MPEG-TS多重化(TSMF)の仕組みとbondriver_BDA等における実際のTSMF対応実装

■ はじめに

 ケーブルテレビ放送におけるMPEG TSではTSMFと呼ばれる方法によって、複数のTSが一つのTSにまとめられて送信されている場合がある。今回はTSMFによって多重化されたTSの構造を理解し、bondriver_BDAやいわゆるTSMF.txtにおけるTSMF処理を読み解くことにより、TSMFによって多重化されたTSから一つのTSを取り出す方法を検討する。

■ TSMFによって多重化されたTSの構造

◆ 用語の整理

  • 多重フレームヘッダ

TSMFの1フレーム:大体53パケット(後述)の先頭のパケット。

  • TSID

TSを識別するためのID。放送局、放送ストリームによって一意のIDが付与されているらしい。

  • ONID

オリジナルネットワークID。BSの場合0x0004。

  • 相対TS番号(相対ストリーム番号)

TSMFで多重化する際にTSにつける番号。大体1~15の15個用意されている。

  • スロット

TSMFのフレームの多重フレームヘッダの後に続く部分。1フレームが53パケットとすると52スロットある。

◆ 多重フレームの構造

多重フレームは一番最初の多重フレームヘッダのパケットと、(複数のTS)のパケットいくつかで構成されている。(複数のTS)のパケットいくつかのそれぞれの領域はスロットと呼ばれており、未使用のスロットはnullパケットで埋められている。 スロットの数は多重フレームヘッダで定義されるが、現状52しか選択肢が存在しないため、1つの多重フレームは1パケットのヘッダと52パケットの(複数のTS)パケットで構成されることとなる。

◆ 多重フレームヘッダの構造

https://www.soumu.go.jp/main_content/000324860.pdfの242ページ~250ページや、 https://www.soumu.go.jp/main_content/000329701.pdf などに記述がある。

◆ 実際のTSMFフレームの観察してみる

まず、TSMFで放送されているTSを入手する。dvb5-zap等を用いてnullパケットが含まれる形式で保存すると1個のヘッダと52個のスロットという形が認識しやすい。スクランブルを解除する必要はない。

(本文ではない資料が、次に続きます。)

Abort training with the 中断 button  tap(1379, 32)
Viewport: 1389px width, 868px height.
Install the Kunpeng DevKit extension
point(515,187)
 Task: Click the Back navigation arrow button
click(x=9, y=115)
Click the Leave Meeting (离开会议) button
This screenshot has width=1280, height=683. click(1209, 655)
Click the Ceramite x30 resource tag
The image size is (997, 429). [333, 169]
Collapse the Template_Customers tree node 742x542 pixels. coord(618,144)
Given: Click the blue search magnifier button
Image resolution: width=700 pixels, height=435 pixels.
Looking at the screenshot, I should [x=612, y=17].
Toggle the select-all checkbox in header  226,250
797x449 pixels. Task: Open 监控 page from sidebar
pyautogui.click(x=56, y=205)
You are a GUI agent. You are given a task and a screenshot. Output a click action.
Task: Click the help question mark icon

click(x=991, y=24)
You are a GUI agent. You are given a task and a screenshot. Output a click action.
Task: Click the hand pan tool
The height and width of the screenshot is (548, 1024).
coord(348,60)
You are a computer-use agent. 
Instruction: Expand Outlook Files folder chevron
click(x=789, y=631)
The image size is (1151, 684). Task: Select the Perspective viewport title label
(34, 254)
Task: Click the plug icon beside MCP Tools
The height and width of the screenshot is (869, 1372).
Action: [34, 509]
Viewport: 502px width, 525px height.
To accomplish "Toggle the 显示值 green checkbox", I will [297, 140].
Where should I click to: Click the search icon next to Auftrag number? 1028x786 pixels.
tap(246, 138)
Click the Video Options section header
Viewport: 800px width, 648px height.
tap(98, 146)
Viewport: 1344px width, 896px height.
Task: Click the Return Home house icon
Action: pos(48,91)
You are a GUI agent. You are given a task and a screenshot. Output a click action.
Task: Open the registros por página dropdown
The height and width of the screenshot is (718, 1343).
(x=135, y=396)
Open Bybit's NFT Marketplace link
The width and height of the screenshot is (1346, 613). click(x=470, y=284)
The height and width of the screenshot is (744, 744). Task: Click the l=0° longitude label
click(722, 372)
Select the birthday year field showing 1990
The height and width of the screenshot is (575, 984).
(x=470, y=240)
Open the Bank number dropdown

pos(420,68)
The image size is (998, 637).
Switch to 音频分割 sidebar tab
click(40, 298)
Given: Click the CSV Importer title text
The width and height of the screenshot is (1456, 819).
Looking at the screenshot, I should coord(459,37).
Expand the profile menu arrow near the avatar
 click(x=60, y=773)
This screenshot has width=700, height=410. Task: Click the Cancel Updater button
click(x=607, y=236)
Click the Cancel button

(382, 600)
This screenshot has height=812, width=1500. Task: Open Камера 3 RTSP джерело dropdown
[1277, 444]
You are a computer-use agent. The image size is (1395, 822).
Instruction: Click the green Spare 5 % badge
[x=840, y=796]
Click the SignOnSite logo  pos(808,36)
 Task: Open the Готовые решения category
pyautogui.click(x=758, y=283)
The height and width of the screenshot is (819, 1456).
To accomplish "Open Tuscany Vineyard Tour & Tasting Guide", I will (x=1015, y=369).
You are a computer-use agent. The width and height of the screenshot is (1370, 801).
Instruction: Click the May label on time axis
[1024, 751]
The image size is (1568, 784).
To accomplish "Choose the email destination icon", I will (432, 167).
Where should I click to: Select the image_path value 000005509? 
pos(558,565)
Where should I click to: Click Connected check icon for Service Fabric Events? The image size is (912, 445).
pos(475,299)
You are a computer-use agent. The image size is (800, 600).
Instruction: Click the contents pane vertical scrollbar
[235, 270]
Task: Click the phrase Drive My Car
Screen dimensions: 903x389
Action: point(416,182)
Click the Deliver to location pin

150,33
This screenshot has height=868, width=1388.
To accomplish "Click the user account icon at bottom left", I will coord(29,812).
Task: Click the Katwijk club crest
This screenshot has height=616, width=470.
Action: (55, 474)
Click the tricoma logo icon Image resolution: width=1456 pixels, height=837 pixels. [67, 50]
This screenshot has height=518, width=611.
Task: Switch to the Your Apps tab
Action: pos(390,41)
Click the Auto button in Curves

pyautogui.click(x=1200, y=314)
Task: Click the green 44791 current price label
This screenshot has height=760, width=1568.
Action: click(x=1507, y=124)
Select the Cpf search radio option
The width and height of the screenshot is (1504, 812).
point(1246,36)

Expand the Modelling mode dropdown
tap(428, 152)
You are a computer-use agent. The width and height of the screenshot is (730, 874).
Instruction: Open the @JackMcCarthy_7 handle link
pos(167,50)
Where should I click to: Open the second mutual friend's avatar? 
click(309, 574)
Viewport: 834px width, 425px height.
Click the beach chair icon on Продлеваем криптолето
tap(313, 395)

TSを入手したら、Wiresharkを使用してTSを観察する。Wiresharkを使用すると以下の画像のようにパケットをある程度見やすい形で表示できる。選択されているパケットが多重フレームヘッダである。PIDは0x002fとなっている。この後にTSパケットが52個続き、再び多重フレームヘッダが現れる。

f:id:akkkix:20210321015549p:plain

上の資料をもとにKaitai Structを使用してヘッダの構造を見やすい形で表示したものが以下。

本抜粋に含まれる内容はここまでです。